All children with resistance shared the minor M36I and K20I mutation profiles characteristic of non-B HIV-1 subtypes. The resistance profiles also included H69K (88%), L89M (75%), I54V (63%), G16E (50%) and V82A (75%), M46I (63%), L90M (38%), L76V (13%) for minor and major mutations respectively.
The interpretation of these mutations according to the ANRS algorithm (September 2016) made it possible to associate them with the ineffectiveness of HIV-1 PIs. Thus, M36I is one of the minor mutations associated with other mutations that cause resistance to IDV, FPV/r and TPV/r. Similarly, the addition of K20I to other mutations results in resistance to SQV/r. In the same register, H69K and L89M cause resistance to TPV/r in HIV-1 subtype B. Also the association of I54V with certain mutations leads to resistance to IDV, FPV/r and LPV/r. G16E in combination with other mutations causes resistance to ATV/r. V82A and M46I are responsible for resistance to IDV. L90M and L76V are responsible for resistance to NFV and LPV/r respectively.
Among children with resistance, 2 were in the first line of treatment. Their treatment regimens at the time of failure were DDI+3TC+EFV and AZT+3TC+EFV, respectively. There were 6 children in the second row, with therapeutic regimens consisting of ABC+DDI+LPV/r, ABC+3TC+LPV/r and AZT+DDI+ LPV/r for 3, 2 and 1 children respectively. No resistance to TPV/r and DRV/r was observed. Resistance was noted to IDV and FPV/r with a respective frequency of 75% (n= 6/8), NFV and SQV/r with a respective frequency of 50% (n= 4/8), ATV/r 38% (n= 3/8) and LPV/r 25% (n= 2/8).
In Côte d'Ivoire, LPV/r and ATV/r are the 2 PIs commonly used in children. The prevalence of resistance to these drugs remains moderately high. The resistance developed by children in the first line would probably be the result of resistant viruses transmitted.
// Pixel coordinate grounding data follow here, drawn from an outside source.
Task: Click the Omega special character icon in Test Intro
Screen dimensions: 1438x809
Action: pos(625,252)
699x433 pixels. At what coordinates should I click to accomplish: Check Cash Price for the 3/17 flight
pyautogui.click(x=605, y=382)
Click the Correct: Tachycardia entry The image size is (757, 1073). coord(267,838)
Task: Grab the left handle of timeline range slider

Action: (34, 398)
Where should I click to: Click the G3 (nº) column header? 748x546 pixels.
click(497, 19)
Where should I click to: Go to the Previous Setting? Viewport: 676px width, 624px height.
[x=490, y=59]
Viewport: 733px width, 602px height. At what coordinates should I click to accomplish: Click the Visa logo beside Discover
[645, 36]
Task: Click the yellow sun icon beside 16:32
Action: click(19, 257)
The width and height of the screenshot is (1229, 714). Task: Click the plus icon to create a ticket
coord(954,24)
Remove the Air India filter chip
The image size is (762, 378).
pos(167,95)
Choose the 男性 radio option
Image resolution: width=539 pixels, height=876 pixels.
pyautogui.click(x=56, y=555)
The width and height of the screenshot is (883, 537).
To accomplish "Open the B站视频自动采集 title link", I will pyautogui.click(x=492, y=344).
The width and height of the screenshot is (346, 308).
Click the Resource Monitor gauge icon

Children in the second line were on an LPV/r regimen at the time of failure. Resistance to ATV/r, IDV, FPV/r, NFV and SQV/r would be cross-resistance.

5. Conclusions

This study confirmed the prevalence of non-B strains of HIV-1, particularly CRF02_AG. It also identified minor and major mutations in the HIV-1 protease gene associated with PIs resistance in children in Côte d'Ivoire. LPV/r and ATV/r are the 2 PIs commonly used in children infected with HIV-1. Some minor mutations frequently encountered in our study whose association with other mutations led to resistance to LPV/r and ATV/r respectively. The major mutation responsible for resistance to LPV/r was L76V. No single major mutation was responsible for resistance to ATV/r. The combination of minor and major mutations frequently associated with molecule ineffectiveness was the combination of 4 mutations, I54V, V82A, L90M and M46I for LPV/r and 3 mutations, G16E, L90M and M46I for ATV/r. No resistance to TPV/r and DRV/r was observed. TPV/r is not being available in our context; DRV/r because of its genetic barrier remains a molecule of choice in relay treatments with PIs.

ACKNOWLEDGEMENTS

We thank all the others members of Abidjan Integrated Bioclinical Research Center (CIRBA), PO Box, 2071, Abidjan 18-Côte d'Ivoire for their reception of the office and cooperation.
We thank also the Biochemistry Laboratory, Faculty of Medical Sciences, University of Félix Houphouët-Boigny (UFHB), PO Box, 582 Abidjan 22-Côte d’Ivoire.
We would like to express our deepest gratitude to Strategic Support Program for Scientific Scientist (PASRES). PO Box 1303 Abidjan 01-Côte d'Ivoire for financing this study.

Abbreviation

ID: patient identity, PI: protease inhibitor, IDV: Indinavir, FPV/r: Fosamprenavir/ Ritonavir, NFV: Nelfinavir, LPV/r: Lopinavir/Ritonavir, ATV/r: Atazanavir/Ritonavir, SQV/r: Saquinavir/ Ritonavir, V: Valine, A: Alanine, L: Leucine, M: Méthionine, I: Isoleucine, K: Lysine, G: Glycine, P: Proline, H: Histidine, T: Thréonine, Q: Glutamine, TPV/r: tipranavir/ ritonavir, DRV/r: Darunavir/ritonavir.